As it turns out, it was never so much a preference as a necessity.  Hannah is illiterate. We discover this during the trial by way of a rather melodramatic flashback and later she is show teaching herself to read with the aid of Michael’s tapes. It is a moving scene but rather than simply offering illiteracy as an excuse for violence, it also undermines the apparent penitence of Hannah at trial- offering stubborn pride as an equally feasible, and far less appealing, explanation of her frantic admission.  Furthermore, while the official determination of her guilt was directly related to literacy, the fact that she cannot read and write is not exculpatory.  It explains why she turned down a promotion and became a prison guard, but doesn’t explain why she didn’t learn to read then. And it certainly doesn’t explain her mental relationship to her crimes.  Indeed, Hannah’s preference for being read to, was intimately connected to her choices of prisoners to be dispatched.  She chose the frail and sickly and literate.  A brutal combination of efficiency and selfish pleasure, she would have them read to her and then send them to their death.

The statement, “I prefer to be read to” begins to take on a political character.  What is a phenomenon like the rise of National Socialism if not a preference for having everything read to you?  And being able to change the rules of that reading at will.  Certain moments from earlier in the film begin to make a different kind of sense.  Lady Chatterley’s Lover was “disgusting” and at a point she announces that they will be reading and then fucking. “We are changing the order of things kid,” she says perfunctorily.  There are other traits that retrospectively become evidence against her. For example, she has thoroughly internalized the dictates of cleanliness central to Nazi ideology.  She is always bathing and also bathing Michael. 

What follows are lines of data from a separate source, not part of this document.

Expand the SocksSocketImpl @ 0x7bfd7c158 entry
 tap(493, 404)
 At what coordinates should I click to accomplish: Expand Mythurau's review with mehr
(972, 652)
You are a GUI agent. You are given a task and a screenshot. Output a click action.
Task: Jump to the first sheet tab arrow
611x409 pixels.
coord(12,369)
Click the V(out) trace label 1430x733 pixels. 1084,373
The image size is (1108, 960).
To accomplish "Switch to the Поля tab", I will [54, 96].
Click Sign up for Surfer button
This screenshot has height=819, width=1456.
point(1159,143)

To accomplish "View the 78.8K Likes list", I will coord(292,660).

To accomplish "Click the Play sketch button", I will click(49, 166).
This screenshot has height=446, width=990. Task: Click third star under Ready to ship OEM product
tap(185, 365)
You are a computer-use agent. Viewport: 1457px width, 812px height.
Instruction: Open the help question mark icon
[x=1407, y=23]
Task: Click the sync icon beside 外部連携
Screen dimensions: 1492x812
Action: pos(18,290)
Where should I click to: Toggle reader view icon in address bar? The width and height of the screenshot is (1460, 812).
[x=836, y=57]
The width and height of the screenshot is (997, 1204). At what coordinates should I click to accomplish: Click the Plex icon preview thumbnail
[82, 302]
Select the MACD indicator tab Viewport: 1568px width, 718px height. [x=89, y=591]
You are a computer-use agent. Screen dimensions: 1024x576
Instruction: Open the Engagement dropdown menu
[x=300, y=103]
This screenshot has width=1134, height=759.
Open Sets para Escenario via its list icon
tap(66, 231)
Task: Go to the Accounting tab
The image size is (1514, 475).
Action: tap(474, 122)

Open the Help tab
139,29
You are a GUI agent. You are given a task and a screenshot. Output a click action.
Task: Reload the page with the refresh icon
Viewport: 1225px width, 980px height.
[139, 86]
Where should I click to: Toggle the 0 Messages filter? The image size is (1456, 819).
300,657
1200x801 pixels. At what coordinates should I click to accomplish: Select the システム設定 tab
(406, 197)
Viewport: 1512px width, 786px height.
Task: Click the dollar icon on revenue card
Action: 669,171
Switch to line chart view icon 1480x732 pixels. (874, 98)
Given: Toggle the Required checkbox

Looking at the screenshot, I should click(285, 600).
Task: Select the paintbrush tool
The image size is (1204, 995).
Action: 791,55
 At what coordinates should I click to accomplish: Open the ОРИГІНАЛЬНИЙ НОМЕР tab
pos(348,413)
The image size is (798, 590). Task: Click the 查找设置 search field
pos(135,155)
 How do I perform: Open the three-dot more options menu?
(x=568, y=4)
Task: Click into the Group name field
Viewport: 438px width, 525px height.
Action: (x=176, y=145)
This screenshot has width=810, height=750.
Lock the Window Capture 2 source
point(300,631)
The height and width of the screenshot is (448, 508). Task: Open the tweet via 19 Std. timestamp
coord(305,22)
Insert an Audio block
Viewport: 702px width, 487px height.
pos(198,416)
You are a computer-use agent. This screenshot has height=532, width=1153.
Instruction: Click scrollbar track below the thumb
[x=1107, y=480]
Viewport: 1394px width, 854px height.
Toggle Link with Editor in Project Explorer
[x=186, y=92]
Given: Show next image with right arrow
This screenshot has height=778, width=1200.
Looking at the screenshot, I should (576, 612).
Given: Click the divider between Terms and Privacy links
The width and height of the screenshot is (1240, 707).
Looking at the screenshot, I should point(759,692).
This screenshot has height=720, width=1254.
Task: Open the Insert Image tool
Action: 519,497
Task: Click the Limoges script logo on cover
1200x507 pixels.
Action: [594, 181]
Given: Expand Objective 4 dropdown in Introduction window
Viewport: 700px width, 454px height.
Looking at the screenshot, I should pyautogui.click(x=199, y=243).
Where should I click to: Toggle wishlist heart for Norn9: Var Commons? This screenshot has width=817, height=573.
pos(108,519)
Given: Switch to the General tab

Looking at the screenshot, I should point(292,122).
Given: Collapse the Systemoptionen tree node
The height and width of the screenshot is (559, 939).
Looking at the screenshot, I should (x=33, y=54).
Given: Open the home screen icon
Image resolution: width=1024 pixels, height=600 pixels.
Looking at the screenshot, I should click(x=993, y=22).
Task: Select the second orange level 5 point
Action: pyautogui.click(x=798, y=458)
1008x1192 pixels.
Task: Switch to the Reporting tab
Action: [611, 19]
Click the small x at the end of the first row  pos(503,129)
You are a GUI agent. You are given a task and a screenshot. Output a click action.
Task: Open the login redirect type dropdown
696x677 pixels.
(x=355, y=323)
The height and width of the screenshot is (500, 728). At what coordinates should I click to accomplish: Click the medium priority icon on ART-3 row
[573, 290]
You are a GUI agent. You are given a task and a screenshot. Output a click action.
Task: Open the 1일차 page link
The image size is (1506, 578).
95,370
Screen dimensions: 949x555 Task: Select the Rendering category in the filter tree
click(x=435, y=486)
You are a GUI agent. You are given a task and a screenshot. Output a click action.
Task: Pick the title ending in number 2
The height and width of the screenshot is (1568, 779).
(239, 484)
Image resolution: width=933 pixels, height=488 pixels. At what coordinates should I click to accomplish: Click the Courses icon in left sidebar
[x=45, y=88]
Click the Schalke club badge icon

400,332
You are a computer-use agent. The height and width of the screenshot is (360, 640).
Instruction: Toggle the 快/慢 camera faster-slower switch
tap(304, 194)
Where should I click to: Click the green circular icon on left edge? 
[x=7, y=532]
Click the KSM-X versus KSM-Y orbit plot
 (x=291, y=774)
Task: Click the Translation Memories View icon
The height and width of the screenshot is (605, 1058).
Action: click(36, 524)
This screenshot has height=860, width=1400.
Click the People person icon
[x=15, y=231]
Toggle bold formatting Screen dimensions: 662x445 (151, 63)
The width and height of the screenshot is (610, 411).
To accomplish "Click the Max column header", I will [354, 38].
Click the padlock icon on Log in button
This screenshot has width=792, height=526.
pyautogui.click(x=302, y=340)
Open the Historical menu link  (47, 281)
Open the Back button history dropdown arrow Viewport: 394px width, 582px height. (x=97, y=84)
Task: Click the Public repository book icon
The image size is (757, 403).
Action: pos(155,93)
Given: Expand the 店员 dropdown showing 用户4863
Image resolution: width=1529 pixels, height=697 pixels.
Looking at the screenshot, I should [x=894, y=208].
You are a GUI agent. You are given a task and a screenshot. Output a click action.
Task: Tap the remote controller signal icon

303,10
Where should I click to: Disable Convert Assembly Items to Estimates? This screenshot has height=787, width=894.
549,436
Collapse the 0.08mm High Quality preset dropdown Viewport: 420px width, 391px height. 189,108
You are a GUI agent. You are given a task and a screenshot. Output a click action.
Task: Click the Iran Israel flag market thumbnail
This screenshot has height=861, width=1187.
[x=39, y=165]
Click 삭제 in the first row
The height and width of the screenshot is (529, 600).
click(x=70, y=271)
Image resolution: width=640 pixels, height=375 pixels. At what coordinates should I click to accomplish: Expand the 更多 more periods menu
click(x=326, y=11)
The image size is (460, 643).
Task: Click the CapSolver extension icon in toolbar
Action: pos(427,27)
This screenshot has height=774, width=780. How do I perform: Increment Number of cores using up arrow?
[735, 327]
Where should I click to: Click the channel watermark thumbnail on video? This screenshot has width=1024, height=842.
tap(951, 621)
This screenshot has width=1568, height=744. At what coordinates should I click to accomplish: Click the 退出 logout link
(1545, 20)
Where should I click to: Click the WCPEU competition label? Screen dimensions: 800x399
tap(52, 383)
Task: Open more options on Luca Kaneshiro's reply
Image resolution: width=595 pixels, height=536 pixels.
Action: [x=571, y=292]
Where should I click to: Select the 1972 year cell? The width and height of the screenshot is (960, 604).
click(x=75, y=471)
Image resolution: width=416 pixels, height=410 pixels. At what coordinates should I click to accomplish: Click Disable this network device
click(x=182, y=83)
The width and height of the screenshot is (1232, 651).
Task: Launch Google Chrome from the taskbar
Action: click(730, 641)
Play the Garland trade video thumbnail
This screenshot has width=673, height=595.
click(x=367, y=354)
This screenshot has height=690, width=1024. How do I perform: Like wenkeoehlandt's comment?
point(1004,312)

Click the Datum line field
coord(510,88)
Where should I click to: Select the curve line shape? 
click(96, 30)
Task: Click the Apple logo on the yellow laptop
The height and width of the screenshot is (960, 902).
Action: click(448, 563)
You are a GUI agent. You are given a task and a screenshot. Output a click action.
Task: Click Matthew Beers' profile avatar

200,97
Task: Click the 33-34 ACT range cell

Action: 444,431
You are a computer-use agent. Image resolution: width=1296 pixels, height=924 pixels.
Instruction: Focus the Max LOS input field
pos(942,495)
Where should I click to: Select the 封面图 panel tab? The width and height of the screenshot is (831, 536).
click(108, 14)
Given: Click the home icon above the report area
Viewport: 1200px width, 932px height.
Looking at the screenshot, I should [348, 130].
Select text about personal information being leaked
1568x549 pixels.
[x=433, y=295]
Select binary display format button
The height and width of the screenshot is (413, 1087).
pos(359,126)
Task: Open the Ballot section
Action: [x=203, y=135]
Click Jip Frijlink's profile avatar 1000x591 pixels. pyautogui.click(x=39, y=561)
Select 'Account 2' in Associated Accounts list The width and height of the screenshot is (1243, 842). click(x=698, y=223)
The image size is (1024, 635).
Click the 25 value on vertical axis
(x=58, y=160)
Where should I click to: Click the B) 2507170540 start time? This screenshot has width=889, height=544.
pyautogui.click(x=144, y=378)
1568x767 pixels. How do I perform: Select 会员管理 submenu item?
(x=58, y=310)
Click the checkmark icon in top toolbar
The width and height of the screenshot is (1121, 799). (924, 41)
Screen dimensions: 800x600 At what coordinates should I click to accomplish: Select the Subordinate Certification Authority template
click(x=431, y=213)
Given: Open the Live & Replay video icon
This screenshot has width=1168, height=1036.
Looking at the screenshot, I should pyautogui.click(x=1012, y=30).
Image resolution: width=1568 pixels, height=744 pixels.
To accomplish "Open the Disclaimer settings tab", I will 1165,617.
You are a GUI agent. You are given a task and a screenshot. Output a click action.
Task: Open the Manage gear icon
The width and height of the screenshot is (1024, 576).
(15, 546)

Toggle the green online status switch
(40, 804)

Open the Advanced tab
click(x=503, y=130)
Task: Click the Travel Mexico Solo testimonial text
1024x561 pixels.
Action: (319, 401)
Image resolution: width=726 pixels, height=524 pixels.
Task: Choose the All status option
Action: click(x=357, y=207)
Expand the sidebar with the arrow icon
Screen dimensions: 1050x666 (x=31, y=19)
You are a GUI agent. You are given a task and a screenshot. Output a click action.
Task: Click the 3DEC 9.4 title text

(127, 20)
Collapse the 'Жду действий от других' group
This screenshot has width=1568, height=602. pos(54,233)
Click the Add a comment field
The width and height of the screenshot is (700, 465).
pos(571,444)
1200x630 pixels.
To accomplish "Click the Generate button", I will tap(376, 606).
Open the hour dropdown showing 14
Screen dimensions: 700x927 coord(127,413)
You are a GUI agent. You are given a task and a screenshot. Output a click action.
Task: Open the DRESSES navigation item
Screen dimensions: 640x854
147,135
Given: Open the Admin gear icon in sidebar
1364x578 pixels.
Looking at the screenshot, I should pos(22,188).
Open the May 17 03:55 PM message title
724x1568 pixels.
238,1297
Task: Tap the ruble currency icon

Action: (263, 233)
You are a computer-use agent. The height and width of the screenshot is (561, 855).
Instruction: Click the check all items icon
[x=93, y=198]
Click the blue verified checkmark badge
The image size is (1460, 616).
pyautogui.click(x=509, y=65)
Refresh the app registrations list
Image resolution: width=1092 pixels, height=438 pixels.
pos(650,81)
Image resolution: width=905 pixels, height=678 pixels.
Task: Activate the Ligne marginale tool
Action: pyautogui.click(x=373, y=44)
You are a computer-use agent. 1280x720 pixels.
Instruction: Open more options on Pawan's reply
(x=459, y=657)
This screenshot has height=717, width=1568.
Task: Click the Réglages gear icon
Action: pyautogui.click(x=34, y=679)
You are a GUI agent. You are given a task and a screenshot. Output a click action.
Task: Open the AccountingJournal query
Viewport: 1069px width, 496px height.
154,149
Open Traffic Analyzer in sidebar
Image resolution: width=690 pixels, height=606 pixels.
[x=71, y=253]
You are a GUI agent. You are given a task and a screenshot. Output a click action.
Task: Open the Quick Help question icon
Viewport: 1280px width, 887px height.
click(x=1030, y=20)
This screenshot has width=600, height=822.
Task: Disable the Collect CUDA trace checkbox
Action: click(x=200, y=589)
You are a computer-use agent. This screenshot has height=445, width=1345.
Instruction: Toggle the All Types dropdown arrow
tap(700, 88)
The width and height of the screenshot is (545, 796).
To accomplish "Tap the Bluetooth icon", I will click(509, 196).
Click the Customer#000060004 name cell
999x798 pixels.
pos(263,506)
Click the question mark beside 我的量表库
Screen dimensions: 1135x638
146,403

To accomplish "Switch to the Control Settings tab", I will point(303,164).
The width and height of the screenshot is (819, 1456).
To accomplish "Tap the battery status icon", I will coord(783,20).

Literacy is no moral dues ex machina, but a disappointing substitute for confession.  Illiteracy, it turns out, does not excuse anything. Indeed the inability to read and write does not, as we would like to imagine, even explain anything.  And what is literacy anyway? Hannah is very literate in a certain sense.  She has ‘read’ many more classic works than the average person. Why should she glean anything more from reading the same works in print?

While the moment that we discover her illiteracy is very moving, it is not evidence of contrition. Neither reading nor prison has lead to the outpouring of long contemplated culpability that Michael expects.  An apology for one of two offenses that would provide resolution for both protagonist and spectator.  Worse, Michael’s gift to Hanna, may have interfered with the redemptive goal of the punitive process.  Michael greatly mitigated Hannah’s isolation. This was his intention of course. He was atoning for his own role it. But the results, like the end of their affair, were deeply disappointing. The explanation or apology that he anticipates never materializes. 

“I did learn something kid. I learned to read” she says. This is upsetting on two fronts. It does not provide an adequate substitute for a recognition of guilt and, as a culture seduced by information- convinced that one lap top per child with cure Africa of its political ills- literacy itself disappoints us.  Literacy itself does not resolve, let alone solve, anything. 

And this, perhaps more than periodic sympathy for Hannah, is the truly difficult thing for the information age to stomach. Despite being widely known, the fact that IBM facilitated the final solution on an administrative level remains an appalling cultural blind spot in the information revolution. Acknowledging it revokes the myth of text as panacea  that prevents us from examining the logical tendencies of our own information-based culture.   Without the indiscriminant book burning Nazi to define ourselves against, we must reconsider a set of political relationships much less distant than we would like them to be.